= EXERCISE TASK =
Copy out every line of the material below word for word, leaving out any pictures.

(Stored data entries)
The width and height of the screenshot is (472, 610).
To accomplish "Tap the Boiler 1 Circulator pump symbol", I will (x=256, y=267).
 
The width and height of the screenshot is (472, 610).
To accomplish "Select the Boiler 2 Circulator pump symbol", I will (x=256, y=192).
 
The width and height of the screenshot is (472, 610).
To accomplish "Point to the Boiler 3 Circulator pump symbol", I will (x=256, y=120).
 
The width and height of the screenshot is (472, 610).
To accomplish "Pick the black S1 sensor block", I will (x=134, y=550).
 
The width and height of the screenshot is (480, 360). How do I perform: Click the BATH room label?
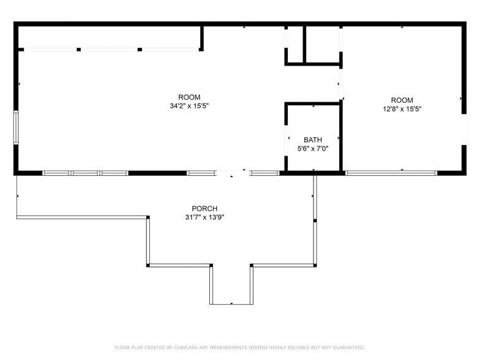pyautogui.click(x=312, y=140)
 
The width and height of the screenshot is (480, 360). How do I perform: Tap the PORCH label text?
pyautogui.click(x=204, y=209)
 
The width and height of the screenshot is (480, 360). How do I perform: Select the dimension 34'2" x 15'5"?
pyautogui.click(x=194, y=106)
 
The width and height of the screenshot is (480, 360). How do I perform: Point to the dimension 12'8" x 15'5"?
pyautogui.click(x=402, y=109)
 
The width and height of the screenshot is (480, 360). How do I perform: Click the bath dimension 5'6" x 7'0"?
pyautogui.click(x=312, y=149)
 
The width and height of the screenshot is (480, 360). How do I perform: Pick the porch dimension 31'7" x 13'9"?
pyautogui.click(x=204, y=217)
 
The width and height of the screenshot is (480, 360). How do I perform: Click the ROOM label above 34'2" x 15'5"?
pyautogui.click(x=189, y=97)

= WORKED ANSWER =
The width and height of the screenshot is (472, 610).
To accomplish "Tap the Boiler 1 Circulator pump symbol", I will (x=256, y=267).
 
The width and height of the screenshot is (472, 610).
To accomplish "Select the Boiler 2 Circulator pump symbol", I will (x=256, y=192).
 
The width and height of the screenshot is (472, 610).
To accomplish "Point to the Boiler 3 Circulator pump symbol", I will (x=256, y=120).
 
The width and height of the screenshot is (472, 610).
To accomplish "Pick the black S1 sensor block", I will (x=134, y=550).
 
The width and height of the screenshot is (480, 360). How do I perform: Click the BATH room label?
pyautogui.click(x=312, y=140)
 
The width and height of the screenshot is (480, 360). How do I perform: Tap the PORCH label text?
pyautogui.click(x=204, y=209)
 
The width and height of the screenshot is (480, 360). How do I perform: Select the dimension 34'2" x 15'5"?
pyautogui.click(x=194, y=106)
 
The width and height of the screenshot is (480, 360). How do I perform: Point to the dimension 12'8" x 15'5"?
pyautogui.click(x=402, y=109)
 
The width and height of the screenshot is (480, 360). How do I perform: Click the bath dimension 5'6" x 7'0"?
pyautogui.click(x=312, y=149)
 
The width and height of the screenshot is (480, 360). How do I perform: Pick the porch dimension 31'7" x 13'9"?
pyautogui.click(x=204, y=217)
 
The width and height of the screenshot is (480, 360). How do I perform: Click the ROOM label above 34'2" x 15'5"?
pyautogui.click(x=189, y=97)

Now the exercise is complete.